Nero: Baltimore Police/Williams: Maryland Judiciary
Baltimore Circuit Judge Barry Williams (right) is to announce his verdict in the trial of police Officer Edward Nero Monday morning.

Baltimore Circuit Judge Barry Williams is to issue Monday his verdict in the trial of police Officer Edward Nero.

Nero has been charged with second degree assault, reckless endangerment and misconduct in office in last year’s death of Freddie Gray.

Court is to begin at 10:30 a.m.

Prosecutors say Nero arrested Gray illegally on April 12, 2015, which amounted to assault.  They further allege Nero’s failure to put Gray in a seatbelt led to the broken neck he suffered in the back of a police van while being transported to the Western District station.  And the state called that reckless endangerment.

Gray died from that injury a week later.

Some legal analysts doubt that Nero will be convicted.

Debbie Hines, a former city prosecutor and current trial lawyer in D.C., says the state has failed to prove Nero’s guilt.

“It doesn’t seem like he was really all that involved with the arrest, the detention, stop; whatever of Freddie Gray for there to be a higher criminal standard,” she says.

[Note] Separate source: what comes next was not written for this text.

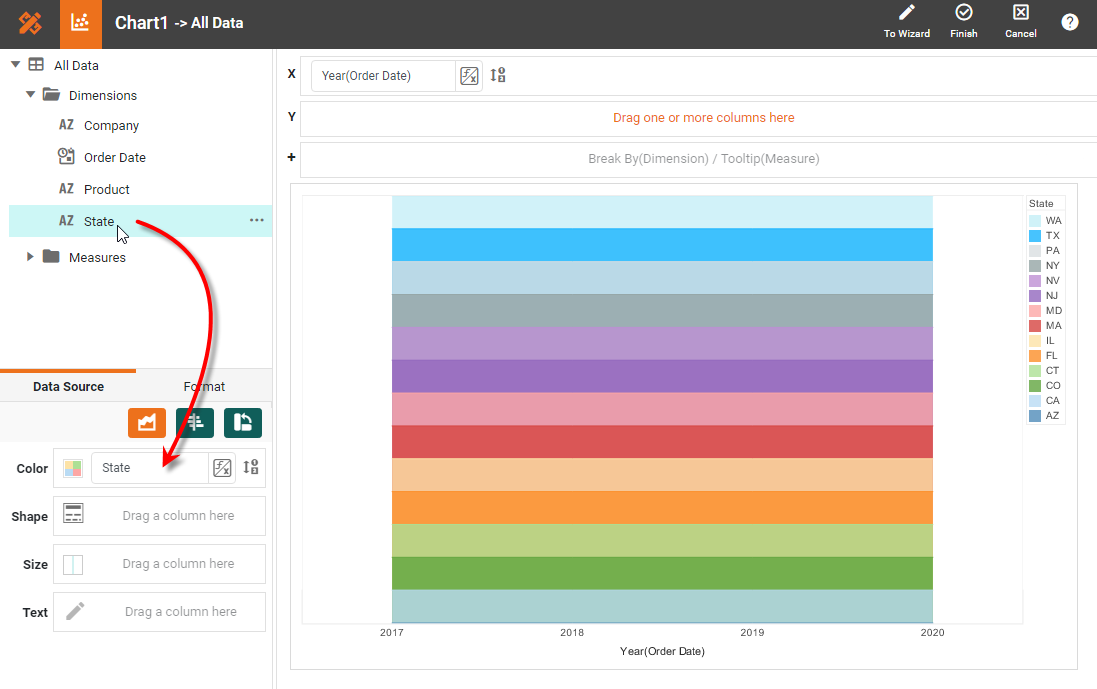Select the Data Source tab

pyautogui.click(x=68, y=386)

Defense Attorney Warren Brown goes a step further and says Judge Williams should acquit Nero of the charges.  He referred to Williams asking Assistant Deputy State’s Attorney Janice Bledsoe during closing arguments if every cop is assaulting a suspect by putting them in handcuffs.

Brown says the prosecution’s theory on the illegal arrest could have negative consequences for the city.

“Just imagine the slowdown that would exist in law enforcement in the city which does everybody a disservice,” Brown says.

He says prosecutors are trying to “[fit] a square peg through a round hole” and that State’s Attorney Marilyn Mosby did Baltimore a disservice to public safety when she brought the charges against Nero.

Nero could face up to ten years in jail if he’s convicted of the most serious charge; assault.  The other charges, reckless endangerment and two counts of misconduct, each carry a maximum sentence of five years.